Here are some of my images from college.

I have been lucky enough to returned to education as a mature student to study fabric design. In the past have made my own clothes, knitted garments and altered clothes to make them up to date or look different. Always taken an interest in fashion, fabric and the construction of garments. Also attended a jewellery design and making course working in silver and gold and still wearing some of my pieces today but gave most of them away as presents ! Spent alot of time restoring old furniture for my home instead of buying new and had some unique stuff !!


Sunday, 21 April 2013

Object Pattern Making.

The Object Pattern making Workshop.












The  group ready to start the object pattern making workshop. We needed cartridge paper, masking tape, scissors, craft knife, ruler/square/pattern master, pencil, black felt tip pen and a camera. As you can see I have bought a glass bottle to cover.



Cut the masking tape into strips and place onto a cutting board.




Cut the strips in half using the ruler.



 Mark one of the narrow strips the black line along the centre
and place onto the object to be covered.




 Take the next strip and place it alongside the marked strip as in the picture
above.



 Keep wrapping object from top to bottom until fully wrapped.
Then start wrapping the masking tape around the object as
in the photograph above.



 When the object is fully wrapped ( two layers) as above.
Then mark where you're going to cut the tape off. See picture
above.



 Mark from the bottom of the object first with pencil and then
with the fine black felt pen.



 Mark the object with lines as shown in the photograph above.
 

 Mark lines with numbers so you can rejoin
the pieces together after they have been cut.


 Now with a craft knife you start cutting along the lines
through the masking tape which can be quite difficult
because it's quite thick in places so you need a sharp
craft knife.


 When you finish cutting out the shapes flatten them as much
as you can. Then place them onto a piece of paper and
cut them out. To finish the process you need to place the
cut out paper shapes onto pattern paper, making an allowance
all around the seams.
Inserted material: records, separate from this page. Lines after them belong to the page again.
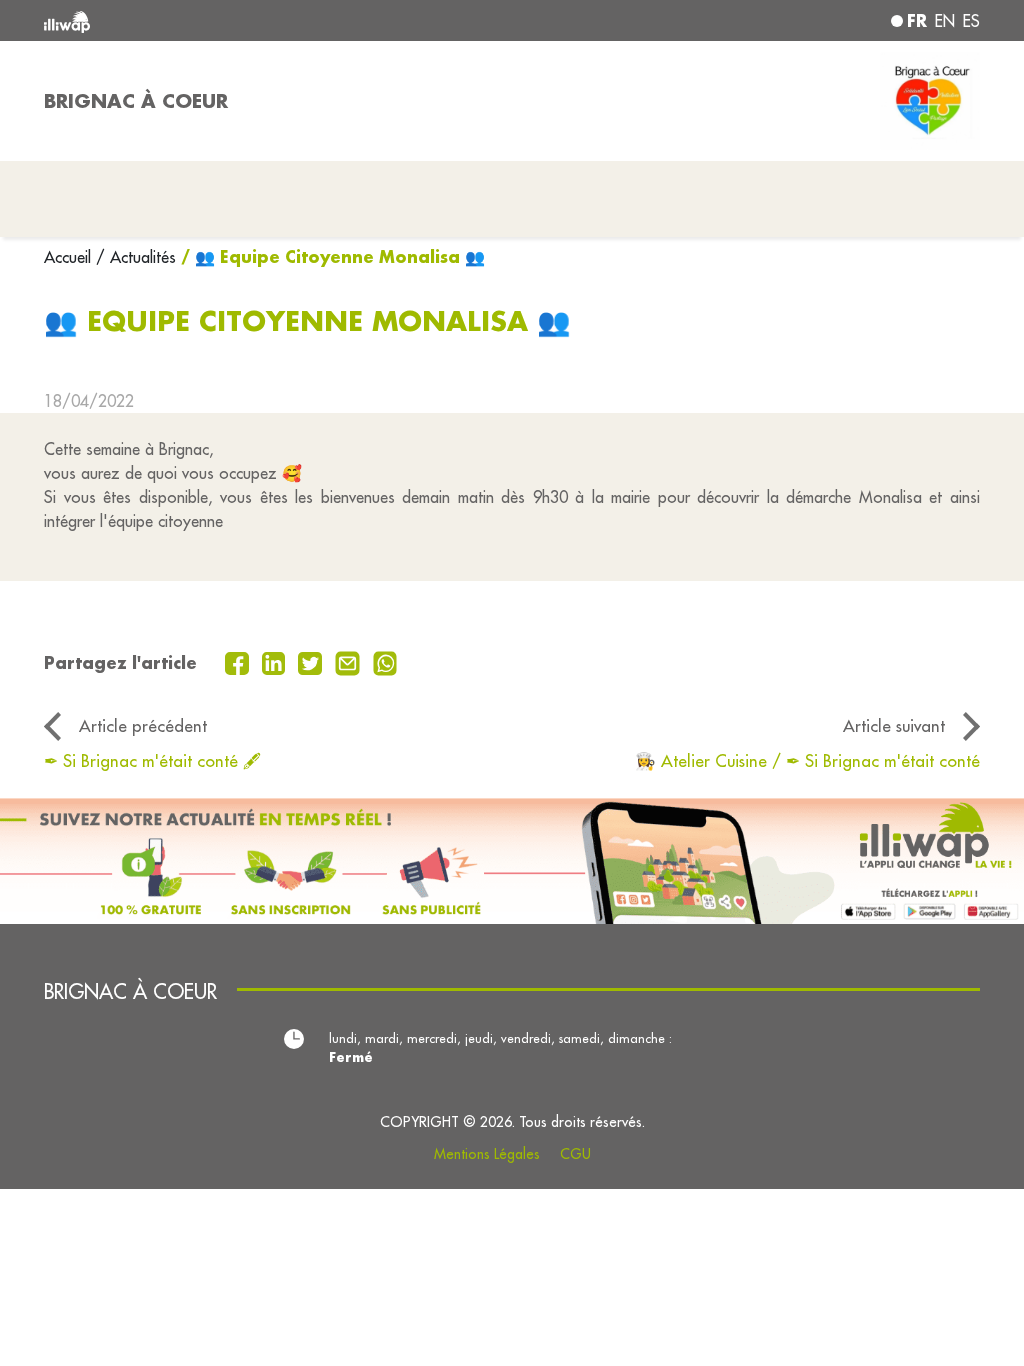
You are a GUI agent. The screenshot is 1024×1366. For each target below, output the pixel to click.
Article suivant (894, 725)
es (971, 21)
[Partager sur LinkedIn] (276, 661)
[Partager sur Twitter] (312, 661)
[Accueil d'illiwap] (232, 20)
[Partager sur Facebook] (239, 661)
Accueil (70, 257)
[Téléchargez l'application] (512, 861)
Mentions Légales (487, 1154)
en (945, 21)
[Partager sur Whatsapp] (385, 661)
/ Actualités (136, 257)
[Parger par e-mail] (350, 661)
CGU (575, 1154)
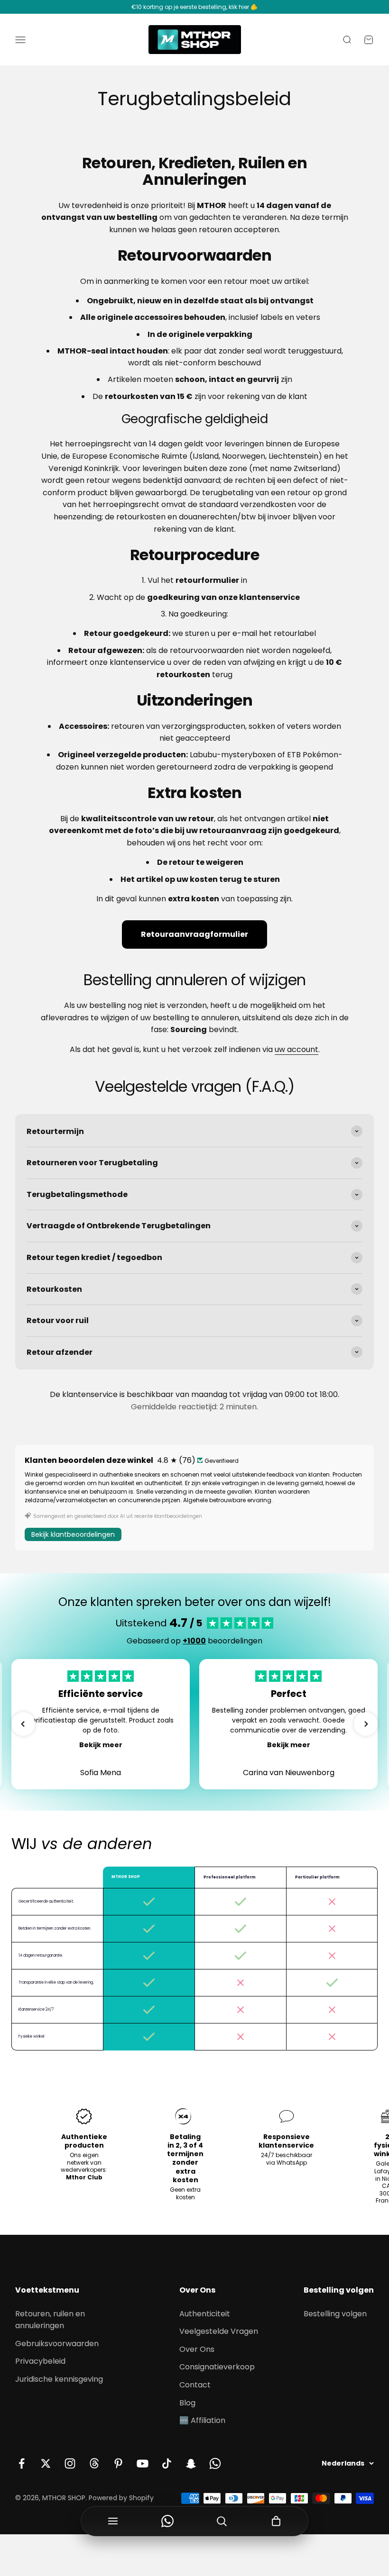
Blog (187, 2402)
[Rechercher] (221, 2521)
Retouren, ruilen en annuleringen (50, 2319)
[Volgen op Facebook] (21, 2463)
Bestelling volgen (335, 2313)
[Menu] (113, 2521)
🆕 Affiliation (202, 2420)
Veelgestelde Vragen (218, 2331)
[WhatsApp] (167, 2521)
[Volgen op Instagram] (70, 2463)
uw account (296, 1049)
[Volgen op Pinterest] (118, 2463)
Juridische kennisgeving (59, 2379)
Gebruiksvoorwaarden (57, 2343)
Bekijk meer (100, 1745)
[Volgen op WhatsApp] (215, 2463)
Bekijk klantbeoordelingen (73, 1534)
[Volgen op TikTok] (166, 2463)
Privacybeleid (40, 2361)
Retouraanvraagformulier (194, 934)
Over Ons (196, 2349)
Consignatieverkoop (217, 2366)
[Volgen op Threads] (94, 2463)
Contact (195, 2384)
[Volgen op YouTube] (142, 2463)
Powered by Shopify (121, 2498)
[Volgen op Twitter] (45, 2463)
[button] (23, 1724)
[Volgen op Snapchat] (191, 2463)
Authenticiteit (204, 2313)
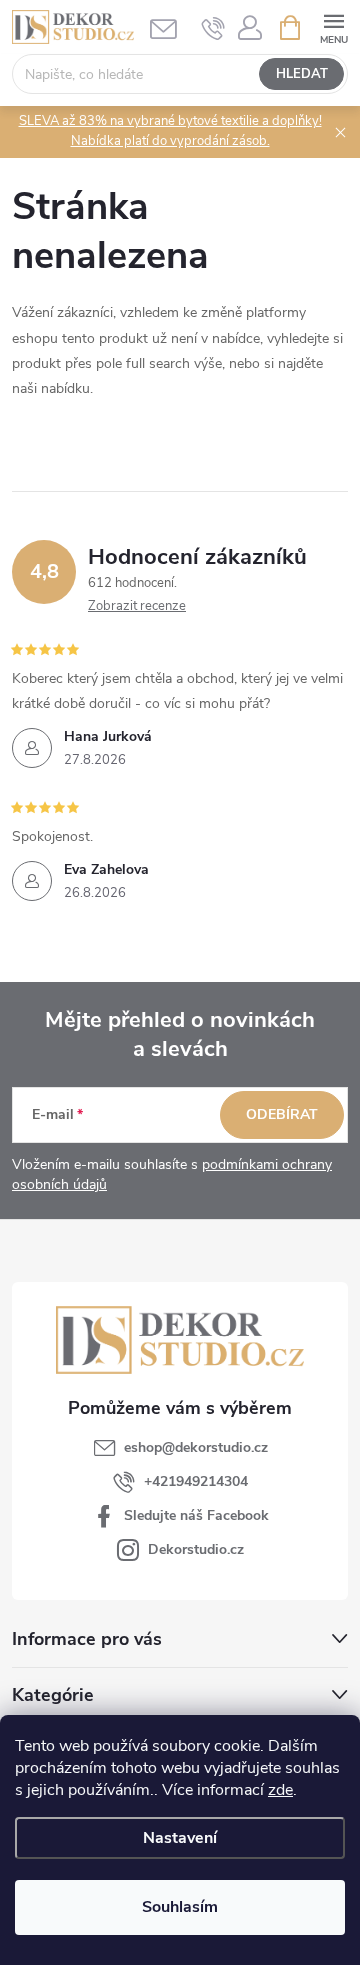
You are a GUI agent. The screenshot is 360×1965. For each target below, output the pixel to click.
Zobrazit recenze (137, 606)
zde (280, 1790)
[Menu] (333, 26)
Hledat (302, 74)
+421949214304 (196, 1481)
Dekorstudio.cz (196, 1549)
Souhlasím (180, 1907)
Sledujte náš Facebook (196, 1515)
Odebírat (282, 1114)
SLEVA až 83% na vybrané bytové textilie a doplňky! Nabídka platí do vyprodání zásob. (170, 131)
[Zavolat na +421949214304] (213, 28)
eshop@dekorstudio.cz (196, 1447)
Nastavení (180, 1838)
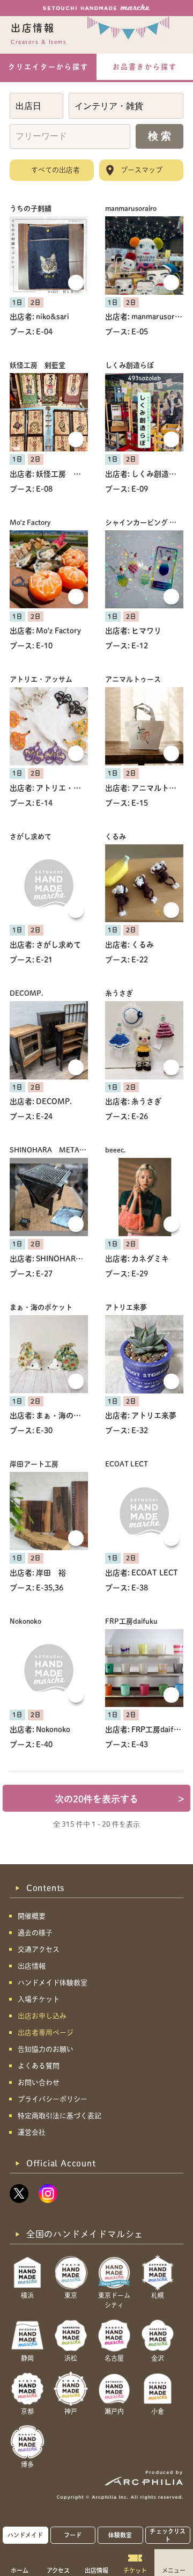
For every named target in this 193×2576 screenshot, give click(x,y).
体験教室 (120, 2535)
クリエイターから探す (48, 66)
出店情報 (96, 2570)
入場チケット (39, 1999)
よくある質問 (39, 2065)
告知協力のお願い (45, 2049)
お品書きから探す (145, 66)
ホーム (19, 2570)
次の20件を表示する (119, 1799)
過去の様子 (35, 1932)
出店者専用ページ (45, 2032)
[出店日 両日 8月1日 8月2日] (36, 106)
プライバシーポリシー (52, 2099)
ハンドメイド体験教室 (52, 1982)
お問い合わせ (39, 2082)
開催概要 (32, 1916)
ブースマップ (141, 169)
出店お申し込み (42, 2015)
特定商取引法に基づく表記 (59, 2115)
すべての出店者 (55, 169)
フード (72, 2535)
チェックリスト (167, 2535)
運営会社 (32, 2132)
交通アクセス (39, 1949)
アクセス (58, 2570)
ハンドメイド (25, 2535)
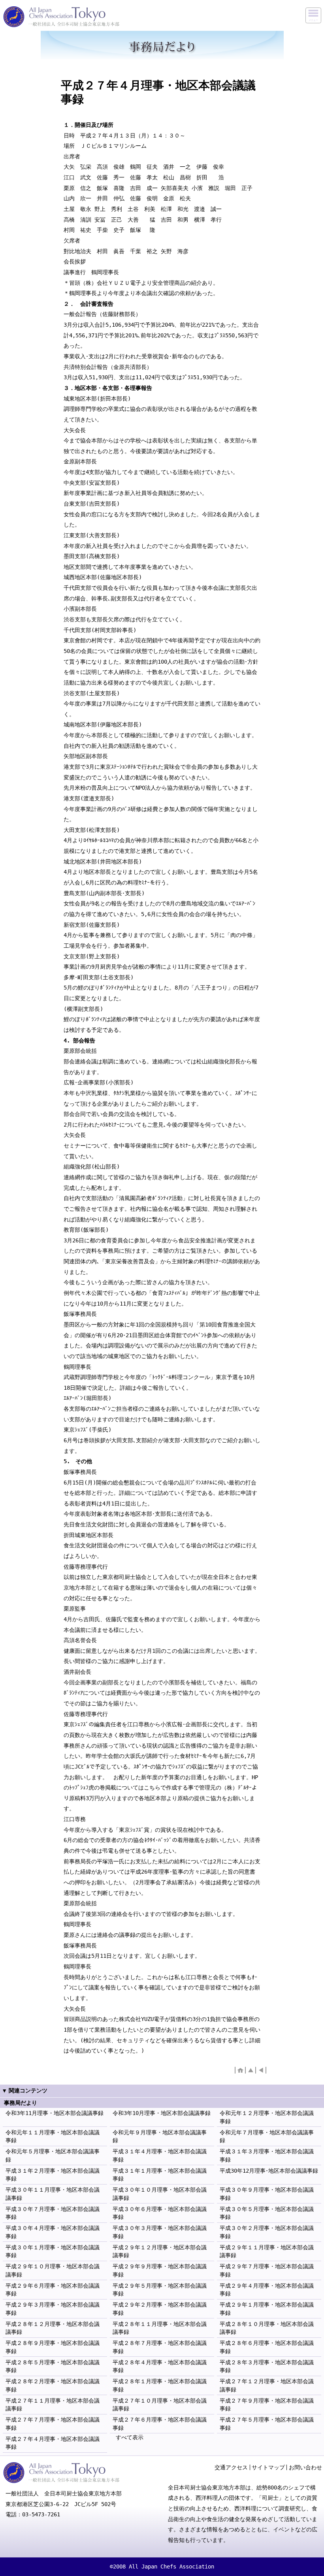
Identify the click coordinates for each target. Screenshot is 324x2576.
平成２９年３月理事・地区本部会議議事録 (53, 2308)
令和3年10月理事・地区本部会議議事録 (162, 2113)
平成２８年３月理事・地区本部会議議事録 (267, 2366)
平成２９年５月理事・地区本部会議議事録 (160, 2289)
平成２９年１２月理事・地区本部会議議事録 (160, 2251)
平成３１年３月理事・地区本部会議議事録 (267, 2155)
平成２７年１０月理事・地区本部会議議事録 (160, 2404)
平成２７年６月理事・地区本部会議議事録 (160, 2423)
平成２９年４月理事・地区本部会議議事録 (267, 2289)
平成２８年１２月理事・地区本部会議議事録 (53, 2328)
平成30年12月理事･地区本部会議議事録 (269, 2171)
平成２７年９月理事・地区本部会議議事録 (267, 2404)
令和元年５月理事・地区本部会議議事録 (53, 2155)
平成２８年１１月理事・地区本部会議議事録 (160, 2328)
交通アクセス (231, 2467)
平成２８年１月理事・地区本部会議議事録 (160, 2385)
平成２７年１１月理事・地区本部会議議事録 (53, 2404)
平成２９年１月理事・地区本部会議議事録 (267, 2308)
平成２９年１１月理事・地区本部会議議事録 (267, 2251)
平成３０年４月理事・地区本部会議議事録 (53, 2232)
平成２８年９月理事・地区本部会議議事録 (53, 2347)
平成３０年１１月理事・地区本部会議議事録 (53, 2193)
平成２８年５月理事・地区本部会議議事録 (53, 2366)
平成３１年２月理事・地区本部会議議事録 (53, 2175)
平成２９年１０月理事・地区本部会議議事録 (53, 2270)
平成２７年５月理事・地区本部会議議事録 (267, 2423)
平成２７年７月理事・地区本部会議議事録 (53, 2423)
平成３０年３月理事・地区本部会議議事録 (160, 2232)
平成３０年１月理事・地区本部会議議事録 (53, 2251)
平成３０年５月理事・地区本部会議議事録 (267, 2213)
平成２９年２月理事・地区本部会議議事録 (160, 2308)
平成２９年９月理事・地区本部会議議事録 (160, 2270)
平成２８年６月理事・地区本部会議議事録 (267, 2347)
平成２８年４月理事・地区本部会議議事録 (160, 2366)
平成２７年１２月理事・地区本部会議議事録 (267, 2385)
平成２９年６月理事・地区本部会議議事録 (53, 2289)
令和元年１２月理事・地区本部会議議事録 (267, 2117)
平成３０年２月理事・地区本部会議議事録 (267, 2232)
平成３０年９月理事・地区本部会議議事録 (267, 2193)
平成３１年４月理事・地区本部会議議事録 (160, 2155)
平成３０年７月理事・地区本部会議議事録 (53, 2213)
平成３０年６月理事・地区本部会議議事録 (160, 2213)
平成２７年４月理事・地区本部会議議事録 (53, 2443)
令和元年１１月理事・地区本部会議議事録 (53, 2136)
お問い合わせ (305, 2467)
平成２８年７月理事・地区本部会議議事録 (160, 2347)
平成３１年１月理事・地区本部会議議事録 (160, 2175)
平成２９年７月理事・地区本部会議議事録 (267, 2270)
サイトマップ (268, 2467)
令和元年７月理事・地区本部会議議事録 (267, 2136)
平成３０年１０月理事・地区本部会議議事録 (160, 2193)
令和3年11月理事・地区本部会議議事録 (55, 2113)
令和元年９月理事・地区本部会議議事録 (160, 2136)
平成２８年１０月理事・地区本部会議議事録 (267, 2328)
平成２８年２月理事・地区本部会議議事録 (53, 2385)
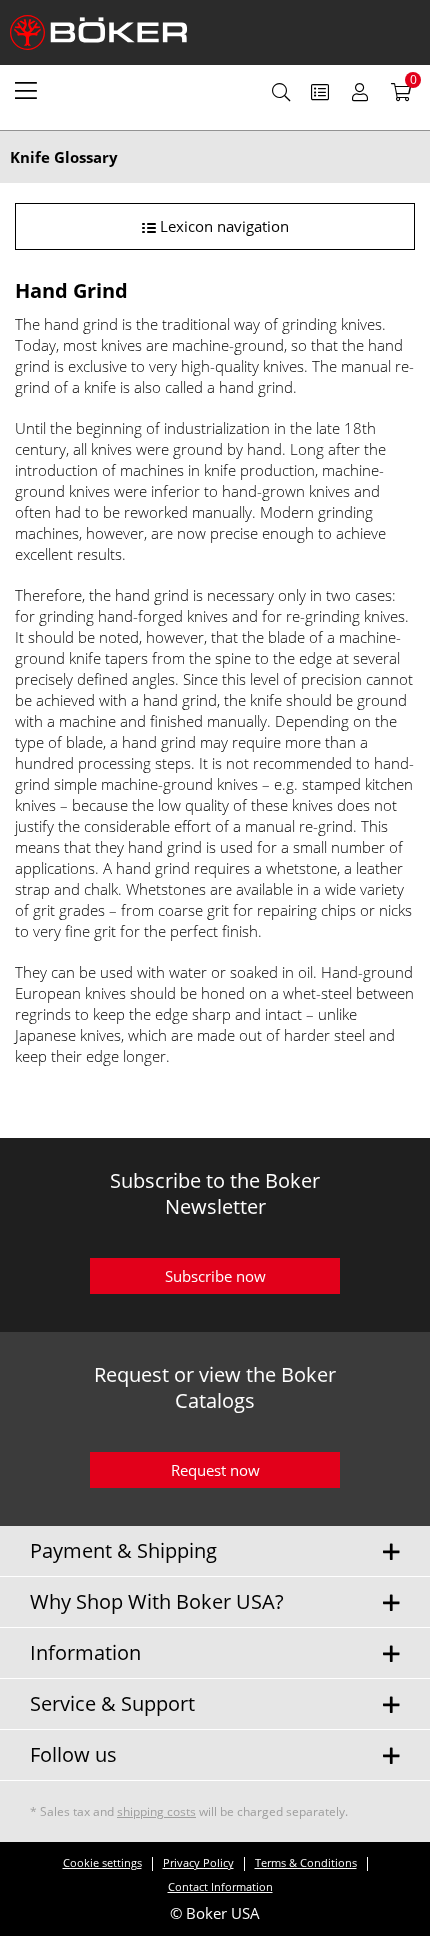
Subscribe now (215, 1276)
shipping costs (156, 1811)
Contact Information (220, 1886)
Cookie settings (102, 1862)
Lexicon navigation (222, 226)
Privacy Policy (198, 1862)
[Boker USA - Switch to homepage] (110, 32)
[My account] (360, 92)
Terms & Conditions (306, 1862)
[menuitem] (26, 90)
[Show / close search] (281, 92)
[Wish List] (320, 92)
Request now (215, 1470)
To recreate the object in fabric you then cut
 the pattern shapes out in fabric, sew the seams and hey presto, a cover
for your object !!!

Pattern Cutting Zero Waste.

  This lecture was about developing patterns and losing the 15/20% of cutting waste of the fashion industry as this waste goes into landfill sites. Designers are looking at ways to reuse the waste, creating new garments or using the scraps as a form of embellishment.
Designers are now looking at the historical patterns/styles where they would wrap the fabric round the body using a geometric shape. By using geometric block patterns this reduces seams and the amount of sewing causing the fabric to drape on the body.
These are a few designers who are using this technique.
Holly McQuillan. She uses several patterns drawn into a piece of fabric.
Julia Lumsden.  A student of Holly McQuillan above. She designs menswear and I quote  "through the pattern comes the design" and uses the scraps of fabric as a form of embellishment.
David Telfer. He uses minimal seam cutting so there's less seams to sew and again block cutting.
Joe O'Neill. He is a high Street designer who also is into zero waste, again uses block cutting.
Most of the designers are now looking at zero waste when designing fashion and their idea's behind this is, pattern shapes, fabric manipulation, wraparound, so the excess fabric drapes elegantly and the geometric shape fits beautifully on the figure.
Pattern versus design, the pattern shape dictates the design of the garment but in this process it is often the fabric that dictates the design ! The difficulties are, what hangs well, compromising is the key,  fabric manipulation and evaluating the pattern at each stage.
I listened to this lecture with great interest, because in the past I have made my own clothes, so I know about manipulating fabric and design but I feel that even using these block patterns you are driven by the fabric you use. Using a different fabric like linen you would still have waste by having to cut the fabric into a shape and not into blocks. By cutting the linen into blocks you would still have to shape the blocks as the linen would not drape! I'm not sure that this idea really works because you would have to use flowing soft fabric and the amount of fabric that actually goes into the making of the garment to make it drape is more than the fabric you would lose by cutting it into shape! So my final conclusion is, initially you would have less waste in landfills but looking at it long term when the garment comes to the end of it's life, you would end up with more fabric in the landfill because you used more fabric in the first place !!